[Entries locating text and interface elements]
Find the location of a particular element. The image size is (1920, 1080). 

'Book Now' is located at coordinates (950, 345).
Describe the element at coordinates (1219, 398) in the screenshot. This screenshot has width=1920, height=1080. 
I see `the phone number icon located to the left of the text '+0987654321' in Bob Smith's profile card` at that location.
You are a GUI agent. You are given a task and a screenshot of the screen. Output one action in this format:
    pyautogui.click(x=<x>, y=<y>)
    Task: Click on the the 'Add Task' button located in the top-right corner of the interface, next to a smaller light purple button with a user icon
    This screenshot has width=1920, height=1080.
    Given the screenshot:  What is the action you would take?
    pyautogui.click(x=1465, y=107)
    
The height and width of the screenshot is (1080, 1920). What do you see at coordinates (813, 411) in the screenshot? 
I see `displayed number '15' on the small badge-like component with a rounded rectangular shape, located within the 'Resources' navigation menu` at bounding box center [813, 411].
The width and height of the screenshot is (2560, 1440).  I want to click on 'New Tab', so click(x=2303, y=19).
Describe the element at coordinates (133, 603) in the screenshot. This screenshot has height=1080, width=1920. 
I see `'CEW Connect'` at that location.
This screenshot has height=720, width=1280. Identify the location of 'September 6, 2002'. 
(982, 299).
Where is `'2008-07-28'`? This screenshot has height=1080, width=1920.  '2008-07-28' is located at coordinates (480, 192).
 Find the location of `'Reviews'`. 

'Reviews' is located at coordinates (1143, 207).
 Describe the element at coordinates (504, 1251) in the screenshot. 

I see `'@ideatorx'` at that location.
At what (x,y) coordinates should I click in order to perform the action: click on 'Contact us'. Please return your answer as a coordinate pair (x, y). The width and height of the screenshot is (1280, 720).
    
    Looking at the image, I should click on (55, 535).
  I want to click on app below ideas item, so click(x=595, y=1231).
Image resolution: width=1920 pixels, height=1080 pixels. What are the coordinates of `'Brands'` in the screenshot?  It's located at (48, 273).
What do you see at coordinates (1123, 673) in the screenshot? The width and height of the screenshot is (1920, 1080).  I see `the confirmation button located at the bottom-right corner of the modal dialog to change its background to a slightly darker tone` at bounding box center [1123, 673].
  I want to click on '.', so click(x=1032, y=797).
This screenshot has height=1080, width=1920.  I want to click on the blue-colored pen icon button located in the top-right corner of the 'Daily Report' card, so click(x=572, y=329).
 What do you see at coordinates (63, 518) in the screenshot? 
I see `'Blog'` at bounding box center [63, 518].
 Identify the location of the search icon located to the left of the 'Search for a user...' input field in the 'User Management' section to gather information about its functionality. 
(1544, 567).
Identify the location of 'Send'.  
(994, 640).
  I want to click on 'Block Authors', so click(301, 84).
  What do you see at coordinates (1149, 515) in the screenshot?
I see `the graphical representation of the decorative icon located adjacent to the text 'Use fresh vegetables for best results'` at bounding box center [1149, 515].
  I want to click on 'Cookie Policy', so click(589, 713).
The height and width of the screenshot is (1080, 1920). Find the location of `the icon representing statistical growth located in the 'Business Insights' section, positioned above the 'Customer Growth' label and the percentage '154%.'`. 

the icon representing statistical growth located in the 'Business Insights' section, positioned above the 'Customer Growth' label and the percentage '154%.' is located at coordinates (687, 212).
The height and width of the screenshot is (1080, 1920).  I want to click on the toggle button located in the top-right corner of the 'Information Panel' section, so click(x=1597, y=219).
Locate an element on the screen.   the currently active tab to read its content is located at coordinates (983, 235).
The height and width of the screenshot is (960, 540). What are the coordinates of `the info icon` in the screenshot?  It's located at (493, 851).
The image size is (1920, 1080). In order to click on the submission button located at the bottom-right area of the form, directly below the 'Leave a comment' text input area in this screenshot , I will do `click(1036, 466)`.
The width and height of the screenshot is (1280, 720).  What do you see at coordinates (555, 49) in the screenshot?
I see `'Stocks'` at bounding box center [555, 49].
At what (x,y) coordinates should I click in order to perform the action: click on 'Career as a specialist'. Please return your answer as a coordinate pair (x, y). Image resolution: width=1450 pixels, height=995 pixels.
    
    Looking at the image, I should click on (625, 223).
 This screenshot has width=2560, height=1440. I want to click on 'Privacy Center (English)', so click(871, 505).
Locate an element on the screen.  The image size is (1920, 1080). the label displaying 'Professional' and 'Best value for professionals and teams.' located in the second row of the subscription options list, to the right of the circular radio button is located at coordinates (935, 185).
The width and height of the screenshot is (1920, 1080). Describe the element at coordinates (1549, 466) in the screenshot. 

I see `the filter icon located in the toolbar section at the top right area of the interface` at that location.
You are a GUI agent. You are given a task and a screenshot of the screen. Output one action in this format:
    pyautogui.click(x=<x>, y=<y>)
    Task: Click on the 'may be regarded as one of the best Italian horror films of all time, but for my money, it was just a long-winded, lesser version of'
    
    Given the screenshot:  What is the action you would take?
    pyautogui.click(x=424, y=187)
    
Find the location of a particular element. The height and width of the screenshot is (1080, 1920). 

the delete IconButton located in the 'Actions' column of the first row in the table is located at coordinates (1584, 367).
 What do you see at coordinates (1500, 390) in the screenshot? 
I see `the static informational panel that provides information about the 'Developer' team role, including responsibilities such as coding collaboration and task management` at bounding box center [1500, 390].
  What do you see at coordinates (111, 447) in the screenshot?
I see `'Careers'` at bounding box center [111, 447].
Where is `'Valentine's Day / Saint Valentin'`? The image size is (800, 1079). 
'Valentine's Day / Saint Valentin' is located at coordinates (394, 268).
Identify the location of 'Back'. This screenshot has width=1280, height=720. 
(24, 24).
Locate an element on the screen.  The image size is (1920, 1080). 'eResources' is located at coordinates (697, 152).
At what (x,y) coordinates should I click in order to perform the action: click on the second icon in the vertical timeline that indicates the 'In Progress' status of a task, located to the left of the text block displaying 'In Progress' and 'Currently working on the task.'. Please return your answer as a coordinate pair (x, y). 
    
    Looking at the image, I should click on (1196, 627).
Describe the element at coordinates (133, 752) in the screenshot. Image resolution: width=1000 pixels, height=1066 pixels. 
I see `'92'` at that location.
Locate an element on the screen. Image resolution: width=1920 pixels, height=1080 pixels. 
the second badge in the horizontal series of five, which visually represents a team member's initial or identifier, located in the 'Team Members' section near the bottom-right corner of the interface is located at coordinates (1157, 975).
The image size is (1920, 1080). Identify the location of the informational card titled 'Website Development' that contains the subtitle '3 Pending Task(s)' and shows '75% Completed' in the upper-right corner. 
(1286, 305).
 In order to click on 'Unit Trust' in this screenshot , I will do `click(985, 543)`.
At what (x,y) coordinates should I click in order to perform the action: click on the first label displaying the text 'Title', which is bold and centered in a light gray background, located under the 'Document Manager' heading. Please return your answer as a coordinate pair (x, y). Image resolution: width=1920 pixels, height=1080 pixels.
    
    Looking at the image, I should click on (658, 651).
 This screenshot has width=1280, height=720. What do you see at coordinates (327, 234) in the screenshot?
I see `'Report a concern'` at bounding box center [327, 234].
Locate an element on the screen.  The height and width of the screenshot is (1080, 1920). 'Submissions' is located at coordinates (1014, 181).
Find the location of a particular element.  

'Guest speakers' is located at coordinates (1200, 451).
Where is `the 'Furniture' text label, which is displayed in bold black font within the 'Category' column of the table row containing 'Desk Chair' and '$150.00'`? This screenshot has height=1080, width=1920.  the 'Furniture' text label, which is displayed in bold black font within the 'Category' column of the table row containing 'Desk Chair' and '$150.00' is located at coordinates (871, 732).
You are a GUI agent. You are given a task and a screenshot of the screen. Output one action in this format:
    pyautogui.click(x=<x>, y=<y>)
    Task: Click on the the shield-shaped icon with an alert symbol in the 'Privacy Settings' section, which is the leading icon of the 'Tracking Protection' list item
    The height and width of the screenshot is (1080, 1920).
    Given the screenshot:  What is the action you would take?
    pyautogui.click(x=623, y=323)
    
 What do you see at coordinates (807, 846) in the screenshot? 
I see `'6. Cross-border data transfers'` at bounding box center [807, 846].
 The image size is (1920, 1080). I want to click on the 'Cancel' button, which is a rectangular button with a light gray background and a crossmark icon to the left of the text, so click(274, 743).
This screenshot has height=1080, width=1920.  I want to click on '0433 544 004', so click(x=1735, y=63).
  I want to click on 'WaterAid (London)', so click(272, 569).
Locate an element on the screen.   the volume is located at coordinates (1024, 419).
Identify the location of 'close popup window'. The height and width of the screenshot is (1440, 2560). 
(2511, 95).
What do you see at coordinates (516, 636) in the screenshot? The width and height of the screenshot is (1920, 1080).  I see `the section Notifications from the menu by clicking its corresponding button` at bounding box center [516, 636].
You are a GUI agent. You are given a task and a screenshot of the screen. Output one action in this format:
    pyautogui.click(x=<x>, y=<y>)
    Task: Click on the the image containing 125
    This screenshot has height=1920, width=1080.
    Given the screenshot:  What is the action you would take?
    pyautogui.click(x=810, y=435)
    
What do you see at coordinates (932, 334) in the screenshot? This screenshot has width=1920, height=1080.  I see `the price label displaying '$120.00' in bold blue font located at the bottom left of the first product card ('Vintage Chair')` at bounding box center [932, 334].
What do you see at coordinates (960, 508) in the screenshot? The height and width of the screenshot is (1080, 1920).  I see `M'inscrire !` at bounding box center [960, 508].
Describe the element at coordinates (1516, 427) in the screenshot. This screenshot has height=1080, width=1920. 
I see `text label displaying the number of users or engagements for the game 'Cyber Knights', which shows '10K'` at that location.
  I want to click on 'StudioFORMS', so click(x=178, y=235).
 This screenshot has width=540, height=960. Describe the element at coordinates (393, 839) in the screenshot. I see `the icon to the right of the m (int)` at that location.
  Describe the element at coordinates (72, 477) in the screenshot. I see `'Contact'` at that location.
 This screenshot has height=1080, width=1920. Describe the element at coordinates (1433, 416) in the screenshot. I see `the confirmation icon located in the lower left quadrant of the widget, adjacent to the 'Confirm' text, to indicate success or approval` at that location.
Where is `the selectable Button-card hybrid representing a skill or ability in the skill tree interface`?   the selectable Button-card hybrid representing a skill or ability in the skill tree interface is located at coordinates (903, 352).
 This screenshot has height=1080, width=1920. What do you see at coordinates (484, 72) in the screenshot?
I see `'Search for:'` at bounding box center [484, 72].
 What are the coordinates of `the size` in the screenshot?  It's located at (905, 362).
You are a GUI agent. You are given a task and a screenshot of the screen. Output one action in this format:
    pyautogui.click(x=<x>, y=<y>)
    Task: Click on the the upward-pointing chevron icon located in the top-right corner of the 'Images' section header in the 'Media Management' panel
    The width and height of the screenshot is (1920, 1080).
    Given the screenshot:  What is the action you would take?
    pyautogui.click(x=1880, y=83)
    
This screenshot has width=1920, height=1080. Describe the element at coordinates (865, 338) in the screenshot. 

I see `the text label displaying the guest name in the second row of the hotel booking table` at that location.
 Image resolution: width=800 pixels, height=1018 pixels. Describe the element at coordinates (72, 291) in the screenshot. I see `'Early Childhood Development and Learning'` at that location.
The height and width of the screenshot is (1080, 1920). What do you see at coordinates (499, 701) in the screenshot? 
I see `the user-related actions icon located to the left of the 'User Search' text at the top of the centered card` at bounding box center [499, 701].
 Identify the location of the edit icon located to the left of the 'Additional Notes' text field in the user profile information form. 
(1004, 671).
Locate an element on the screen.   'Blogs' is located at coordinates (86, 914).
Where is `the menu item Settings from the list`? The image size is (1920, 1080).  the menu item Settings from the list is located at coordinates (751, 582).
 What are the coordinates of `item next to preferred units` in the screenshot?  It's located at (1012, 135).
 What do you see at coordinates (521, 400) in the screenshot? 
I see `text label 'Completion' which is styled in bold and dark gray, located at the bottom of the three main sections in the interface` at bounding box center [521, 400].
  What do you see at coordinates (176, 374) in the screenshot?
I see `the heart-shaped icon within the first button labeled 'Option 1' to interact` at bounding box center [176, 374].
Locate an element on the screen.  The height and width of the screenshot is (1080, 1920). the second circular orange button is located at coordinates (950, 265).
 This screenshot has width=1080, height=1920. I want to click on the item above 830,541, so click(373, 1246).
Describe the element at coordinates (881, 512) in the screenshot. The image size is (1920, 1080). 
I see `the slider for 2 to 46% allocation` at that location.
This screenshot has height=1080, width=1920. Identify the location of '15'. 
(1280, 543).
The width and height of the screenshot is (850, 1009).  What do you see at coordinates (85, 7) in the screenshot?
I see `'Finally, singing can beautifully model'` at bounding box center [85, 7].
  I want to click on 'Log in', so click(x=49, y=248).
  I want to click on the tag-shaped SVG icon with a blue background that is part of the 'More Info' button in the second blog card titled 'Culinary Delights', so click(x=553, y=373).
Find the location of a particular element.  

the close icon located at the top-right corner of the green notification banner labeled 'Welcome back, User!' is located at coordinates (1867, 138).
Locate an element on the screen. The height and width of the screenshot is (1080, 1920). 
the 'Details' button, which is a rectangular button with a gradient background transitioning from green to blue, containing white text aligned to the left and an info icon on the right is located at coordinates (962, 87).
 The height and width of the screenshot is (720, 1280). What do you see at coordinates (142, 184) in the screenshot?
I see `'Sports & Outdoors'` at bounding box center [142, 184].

Problem description: Reproduce verbatim the entries from the line containing "Identify the location of 'Back'." up to and including the line containing "the second badge".

Written answer:
Identify the location of 'Back'. This screenshot has width=1280, height=720. 
(24, 24).
Locate an element on the screen.  The image size is (1920, 1080). 'eResources' is located at coordinates (697, 152).
At what (x,y) coordinates should I click in order to perform the action: click on the second icon in the vertical timeline that indicates the 'In Progress' status of a task, located to the left of the text block displaying 'In Progress' and 'Currently working on the task.'. Please return your answer as a coordinate pair (x, y). 
    
    Looking at the image, I should click on (1196, 627).
Describe the element at coordinates (133, 752) in the screenshot. Image resolution: width=1000 pixels, height=1066 pixels. 
I see `'92'` at that location.
Locate an element on the screen. Image resolution: width=1920 pixels, height=1080 pixels. 
the second badge in the horizontal series of five, which visually represents a team member's initial or identifier, located in the 'Team Members' section near the bottom-right corner of the interface is located at coordinates (1157, 975).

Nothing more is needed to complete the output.